Fenomena Rojali dan Rohana tidak muncul begitu saja, melainkan dipengaruhi oleh kondisi daya beli masyarakat yang melemah.
Ceknricek.com — Fenomena Rojali dan Rohana belakangan menjadi topik hangat yang dibicarakan para pelaku usaha dan warganet. Kedua istilah tersebut dinilai relevan dan mewakili kebiasaan yang umum terjadi di pusat perbelanjaan, namun jarang disadari oleh masyarakat.
Ungkapan tersebut bahkan viral di media sosial, dan muncul dalam berbagai bentuk konten, mulai dari meme hingga video singkat yang mengundang tawa sekaligus sindiran sosial.
Ingin tahu apa itu fenomena Rojali dan Rohana yang sedang ramai diperbincangkan? Yuk, simak penjelasan lengkapnya di artikel ini.
Fenomena Rojali dan Rohana
Rojali adalah singkatan dari ‘rombongan jarang beli’. Mengutip kanal YouTube Awalil Rizky, istilah ini merujuk pada sekelompok orang, umumnya anak muda, yang gemar mengunjungi pusat perbelanjaan, kafe, atau restoran, namun jarang melakukan transaksi.

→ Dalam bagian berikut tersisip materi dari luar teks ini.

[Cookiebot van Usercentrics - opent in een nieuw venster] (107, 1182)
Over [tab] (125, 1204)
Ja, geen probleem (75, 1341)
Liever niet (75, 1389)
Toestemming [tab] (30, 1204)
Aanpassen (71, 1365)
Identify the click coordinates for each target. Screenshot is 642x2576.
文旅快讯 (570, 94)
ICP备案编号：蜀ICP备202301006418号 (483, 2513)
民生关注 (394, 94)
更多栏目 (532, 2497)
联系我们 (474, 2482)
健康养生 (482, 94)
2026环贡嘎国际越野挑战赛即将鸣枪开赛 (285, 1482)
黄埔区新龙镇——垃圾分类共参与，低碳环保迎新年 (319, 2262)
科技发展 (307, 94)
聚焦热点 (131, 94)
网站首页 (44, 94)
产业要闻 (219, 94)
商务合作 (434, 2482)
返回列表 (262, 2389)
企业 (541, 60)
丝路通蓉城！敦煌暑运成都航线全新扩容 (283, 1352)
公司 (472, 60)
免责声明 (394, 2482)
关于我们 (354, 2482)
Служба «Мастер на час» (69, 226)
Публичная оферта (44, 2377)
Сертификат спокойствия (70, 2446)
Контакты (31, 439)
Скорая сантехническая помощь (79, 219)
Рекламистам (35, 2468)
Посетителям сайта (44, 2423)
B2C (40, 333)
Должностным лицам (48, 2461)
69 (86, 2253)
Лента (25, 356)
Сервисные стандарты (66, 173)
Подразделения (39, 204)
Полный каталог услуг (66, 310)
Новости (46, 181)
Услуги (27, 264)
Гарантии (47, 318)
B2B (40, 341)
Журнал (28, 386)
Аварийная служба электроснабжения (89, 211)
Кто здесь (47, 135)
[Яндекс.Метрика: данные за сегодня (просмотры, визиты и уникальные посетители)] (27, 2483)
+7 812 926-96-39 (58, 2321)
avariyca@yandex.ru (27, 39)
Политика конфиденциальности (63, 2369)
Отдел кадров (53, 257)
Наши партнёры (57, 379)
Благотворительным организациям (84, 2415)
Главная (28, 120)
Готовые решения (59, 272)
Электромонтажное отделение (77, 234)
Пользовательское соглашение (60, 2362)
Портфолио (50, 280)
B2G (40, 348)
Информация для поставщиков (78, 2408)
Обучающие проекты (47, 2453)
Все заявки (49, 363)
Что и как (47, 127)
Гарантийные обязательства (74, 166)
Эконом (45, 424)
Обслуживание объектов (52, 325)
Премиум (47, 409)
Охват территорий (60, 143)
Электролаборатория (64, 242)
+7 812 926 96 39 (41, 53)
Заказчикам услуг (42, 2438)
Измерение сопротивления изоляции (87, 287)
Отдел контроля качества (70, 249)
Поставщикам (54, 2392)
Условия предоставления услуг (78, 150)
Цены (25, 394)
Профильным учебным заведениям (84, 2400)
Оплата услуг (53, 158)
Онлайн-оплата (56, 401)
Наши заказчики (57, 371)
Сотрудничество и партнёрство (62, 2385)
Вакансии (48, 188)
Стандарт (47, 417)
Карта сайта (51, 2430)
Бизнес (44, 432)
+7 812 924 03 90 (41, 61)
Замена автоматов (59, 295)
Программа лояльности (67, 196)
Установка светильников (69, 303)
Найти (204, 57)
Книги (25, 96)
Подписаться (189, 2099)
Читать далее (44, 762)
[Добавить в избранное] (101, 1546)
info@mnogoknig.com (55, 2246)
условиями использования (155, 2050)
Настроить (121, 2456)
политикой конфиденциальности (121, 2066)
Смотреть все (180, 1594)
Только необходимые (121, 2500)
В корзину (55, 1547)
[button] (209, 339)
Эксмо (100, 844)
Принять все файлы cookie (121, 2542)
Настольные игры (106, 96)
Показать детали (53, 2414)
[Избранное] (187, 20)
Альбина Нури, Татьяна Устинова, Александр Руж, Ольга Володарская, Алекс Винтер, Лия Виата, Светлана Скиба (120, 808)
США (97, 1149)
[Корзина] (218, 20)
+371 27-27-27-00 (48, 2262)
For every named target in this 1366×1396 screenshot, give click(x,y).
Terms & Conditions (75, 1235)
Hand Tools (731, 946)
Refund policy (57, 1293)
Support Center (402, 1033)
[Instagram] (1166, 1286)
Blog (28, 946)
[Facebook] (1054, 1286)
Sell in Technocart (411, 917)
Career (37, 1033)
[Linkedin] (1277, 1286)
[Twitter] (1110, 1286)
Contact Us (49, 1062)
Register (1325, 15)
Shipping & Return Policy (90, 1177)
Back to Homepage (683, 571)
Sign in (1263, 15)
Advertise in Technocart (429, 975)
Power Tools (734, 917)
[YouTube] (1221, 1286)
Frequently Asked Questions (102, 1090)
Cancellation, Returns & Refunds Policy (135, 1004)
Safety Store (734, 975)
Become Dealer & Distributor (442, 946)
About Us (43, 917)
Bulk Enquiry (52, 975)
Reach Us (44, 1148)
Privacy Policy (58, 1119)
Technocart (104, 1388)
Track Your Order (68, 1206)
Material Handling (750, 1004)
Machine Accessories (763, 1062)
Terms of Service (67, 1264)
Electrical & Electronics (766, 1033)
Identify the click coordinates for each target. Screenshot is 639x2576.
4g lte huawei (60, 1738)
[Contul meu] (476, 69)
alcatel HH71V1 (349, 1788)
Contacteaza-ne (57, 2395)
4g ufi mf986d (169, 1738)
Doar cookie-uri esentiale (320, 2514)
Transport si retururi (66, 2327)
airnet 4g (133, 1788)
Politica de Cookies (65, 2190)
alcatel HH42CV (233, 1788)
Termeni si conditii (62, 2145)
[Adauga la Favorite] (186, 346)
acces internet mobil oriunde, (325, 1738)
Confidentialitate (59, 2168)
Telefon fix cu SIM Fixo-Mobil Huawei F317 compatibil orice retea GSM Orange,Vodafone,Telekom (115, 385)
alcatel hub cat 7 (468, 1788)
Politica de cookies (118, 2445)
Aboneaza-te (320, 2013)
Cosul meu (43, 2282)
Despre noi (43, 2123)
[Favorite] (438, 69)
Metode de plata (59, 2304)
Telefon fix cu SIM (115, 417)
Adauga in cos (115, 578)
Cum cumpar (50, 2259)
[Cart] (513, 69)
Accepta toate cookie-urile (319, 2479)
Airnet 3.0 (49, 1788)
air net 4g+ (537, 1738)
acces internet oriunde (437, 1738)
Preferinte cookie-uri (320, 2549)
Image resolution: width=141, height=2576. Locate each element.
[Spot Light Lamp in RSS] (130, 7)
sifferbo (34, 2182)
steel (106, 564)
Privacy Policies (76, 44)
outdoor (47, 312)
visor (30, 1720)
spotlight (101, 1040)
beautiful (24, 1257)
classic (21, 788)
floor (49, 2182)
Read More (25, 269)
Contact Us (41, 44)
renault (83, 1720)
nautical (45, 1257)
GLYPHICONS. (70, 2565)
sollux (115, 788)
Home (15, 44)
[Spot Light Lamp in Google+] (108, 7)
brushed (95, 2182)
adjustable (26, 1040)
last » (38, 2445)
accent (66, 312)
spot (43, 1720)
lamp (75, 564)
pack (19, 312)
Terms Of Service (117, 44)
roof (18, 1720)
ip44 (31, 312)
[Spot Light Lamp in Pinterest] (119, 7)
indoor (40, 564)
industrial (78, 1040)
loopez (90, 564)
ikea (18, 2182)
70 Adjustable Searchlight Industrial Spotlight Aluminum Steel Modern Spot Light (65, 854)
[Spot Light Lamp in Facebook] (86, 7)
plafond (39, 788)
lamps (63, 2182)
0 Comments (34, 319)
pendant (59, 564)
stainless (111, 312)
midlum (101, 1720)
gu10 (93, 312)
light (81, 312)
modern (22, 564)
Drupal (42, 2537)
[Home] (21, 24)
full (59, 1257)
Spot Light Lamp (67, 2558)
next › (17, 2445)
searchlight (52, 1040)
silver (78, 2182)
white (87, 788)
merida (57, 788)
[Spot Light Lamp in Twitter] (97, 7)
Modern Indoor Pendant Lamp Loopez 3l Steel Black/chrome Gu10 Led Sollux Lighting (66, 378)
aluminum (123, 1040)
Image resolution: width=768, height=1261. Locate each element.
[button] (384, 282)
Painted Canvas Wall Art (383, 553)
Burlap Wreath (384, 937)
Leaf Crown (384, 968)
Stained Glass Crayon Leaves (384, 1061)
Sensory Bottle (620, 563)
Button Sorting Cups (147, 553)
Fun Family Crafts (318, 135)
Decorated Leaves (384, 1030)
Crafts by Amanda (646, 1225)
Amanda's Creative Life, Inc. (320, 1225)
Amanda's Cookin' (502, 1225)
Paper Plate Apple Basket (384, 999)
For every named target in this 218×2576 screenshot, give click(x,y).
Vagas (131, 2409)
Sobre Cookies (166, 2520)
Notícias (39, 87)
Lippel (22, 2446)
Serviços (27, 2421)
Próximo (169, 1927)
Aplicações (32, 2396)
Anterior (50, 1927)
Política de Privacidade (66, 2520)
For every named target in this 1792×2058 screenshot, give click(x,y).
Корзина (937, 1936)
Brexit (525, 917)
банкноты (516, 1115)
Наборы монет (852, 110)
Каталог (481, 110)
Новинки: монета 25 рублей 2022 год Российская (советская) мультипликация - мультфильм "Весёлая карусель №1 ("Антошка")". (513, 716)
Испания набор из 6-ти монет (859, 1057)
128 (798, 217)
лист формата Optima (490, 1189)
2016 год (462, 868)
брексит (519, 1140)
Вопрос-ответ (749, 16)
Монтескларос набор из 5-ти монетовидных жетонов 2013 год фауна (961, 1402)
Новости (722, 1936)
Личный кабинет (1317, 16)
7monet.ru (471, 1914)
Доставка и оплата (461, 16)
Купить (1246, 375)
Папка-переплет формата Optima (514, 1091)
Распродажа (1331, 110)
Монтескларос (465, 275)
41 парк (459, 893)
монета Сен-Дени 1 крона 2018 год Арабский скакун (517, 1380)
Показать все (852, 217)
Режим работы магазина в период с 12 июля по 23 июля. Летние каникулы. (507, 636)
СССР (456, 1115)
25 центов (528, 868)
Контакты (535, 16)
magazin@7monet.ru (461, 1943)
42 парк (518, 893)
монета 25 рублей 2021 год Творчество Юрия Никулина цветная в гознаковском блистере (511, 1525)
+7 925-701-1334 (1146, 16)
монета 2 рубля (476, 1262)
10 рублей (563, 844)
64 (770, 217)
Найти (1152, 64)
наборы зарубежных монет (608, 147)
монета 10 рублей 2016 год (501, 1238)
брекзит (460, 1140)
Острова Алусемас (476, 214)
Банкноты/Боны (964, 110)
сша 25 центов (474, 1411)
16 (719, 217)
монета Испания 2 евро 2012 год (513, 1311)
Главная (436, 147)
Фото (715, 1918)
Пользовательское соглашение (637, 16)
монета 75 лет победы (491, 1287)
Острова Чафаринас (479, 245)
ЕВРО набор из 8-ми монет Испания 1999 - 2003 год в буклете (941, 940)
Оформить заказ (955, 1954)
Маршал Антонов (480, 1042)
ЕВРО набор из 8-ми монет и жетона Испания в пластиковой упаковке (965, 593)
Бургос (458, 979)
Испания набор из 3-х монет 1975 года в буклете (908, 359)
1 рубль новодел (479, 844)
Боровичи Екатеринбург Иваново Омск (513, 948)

Alih-alih berbelanja, mereka lebih memilih menikmati suasana, memanfaatkan fasilitas seperti Wi-Fi dan AC, atau sekadar berjalan-jalan untuk menghabiskan waktu.
Selain Rojali, ada pula Rohana yang merupakan singkatan dari “rombongan hanya nanya”. Istilah ini menggambarkan perilaku pengunjung yang masuk ke toko hanya untuk bertanya atau sekadar melihat-lihat tanpa melakukan pembelian.
Kedua fenomena ini dianggap mencerminkan gaya hidup masyarakat perkotaan masa kini. Di tengah ekonomi yang tidak stabil dan keinginan untuk mencari hiburan terjangkau, banyak orang memilih menghabiskan waktu di mal tanpa harus mengeluarkan uang.
Penyebab Munculnya Fenomena Rojali dan Rohana
Fenomena Rojali dan Rohana tidak muncul begitu saja, melainkan dipengaruhi oleh kondisi daya beli masyarakat yang melemah. Dikutip dari laman Dinas Perdagangan Kota Palembang, berikut beberapa faktor utama yang menjadi penyebab turunnya minat beli:
1. Kenaikan Harga Barang dan Jasa
Ketika harga barang dan jasa naik, masyarakat biasanya menekan pengeluaran mereka. Akibatnya, daya beli menurun dan banyak orang memilih untuk sekadar melihat-lihat atau bertanya tanpa melakukan pembelian.
2. Tingginya Tingkat Pengangguran
Ketidakseimbangan antara jumlah pencari kerja dan lapangan kerja yang tersedia turut memicu terjadinya pengangguran. Dampaknya, pendapatan masyarakat menurun sehingga mereka cenderung membatasi pengeluaran.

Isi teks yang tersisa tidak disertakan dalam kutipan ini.